→ **Entries provided**:
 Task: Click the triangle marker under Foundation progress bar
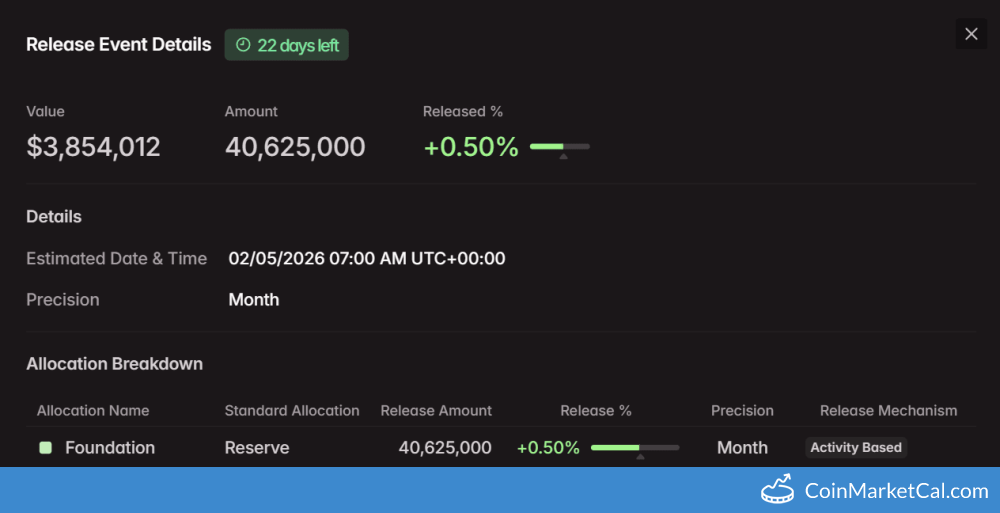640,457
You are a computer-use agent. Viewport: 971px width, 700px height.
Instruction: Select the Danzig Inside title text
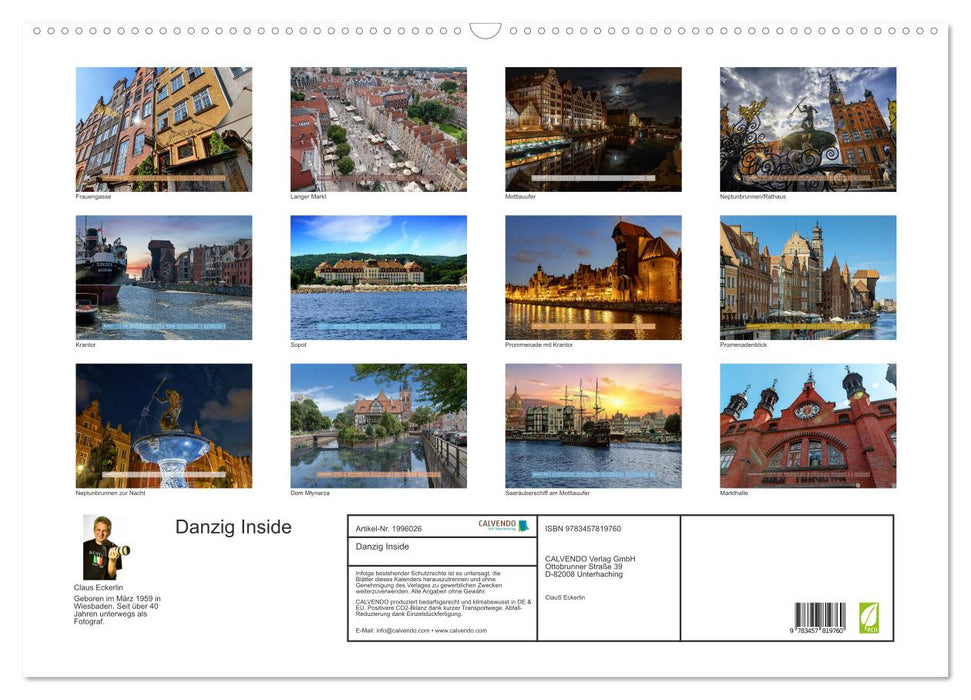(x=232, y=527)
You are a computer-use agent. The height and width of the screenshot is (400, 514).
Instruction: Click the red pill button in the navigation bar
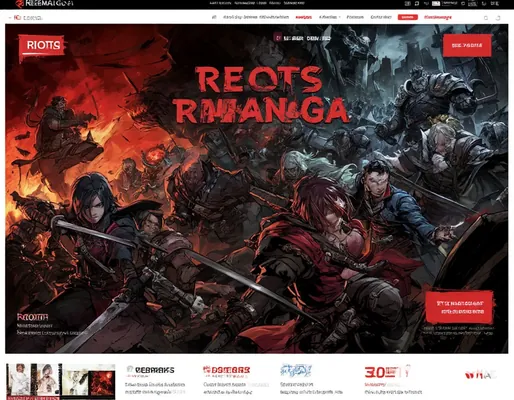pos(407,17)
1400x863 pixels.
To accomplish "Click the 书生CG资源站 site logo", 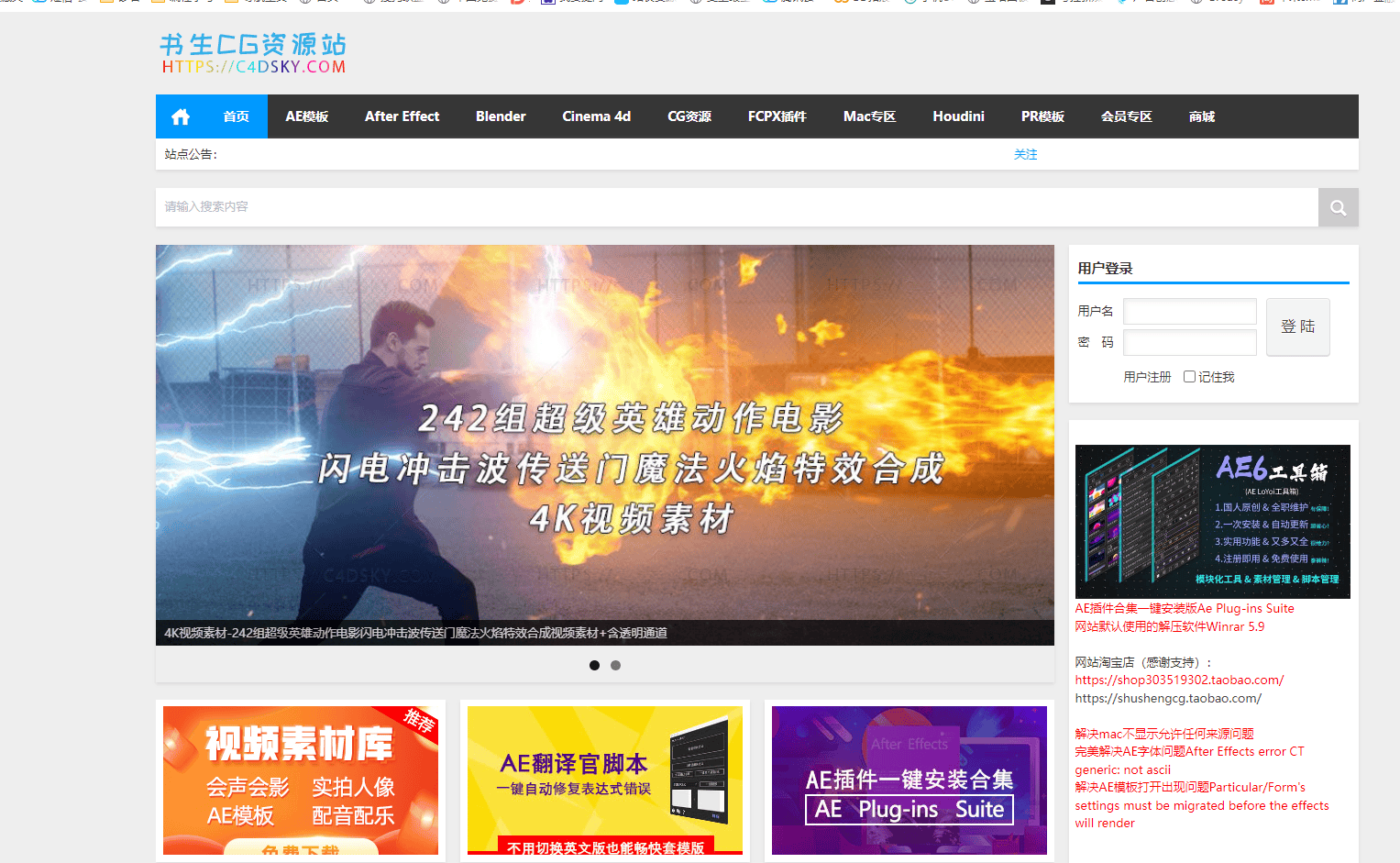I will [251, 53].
---
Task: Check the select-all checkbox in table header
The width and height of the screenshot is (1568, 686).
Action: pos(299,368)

→ **Goal of the exercise**: Reproduce, without any changes, the lines of the listing from the line containing "Task: Check the" through the line containing "Action: pos(299,368)", including both of those lines.

→ **Solution**:
Task: Check the select-all checkbox in table header
The width and height of the screenshot is (1568, 686).
Action: pos(299,368)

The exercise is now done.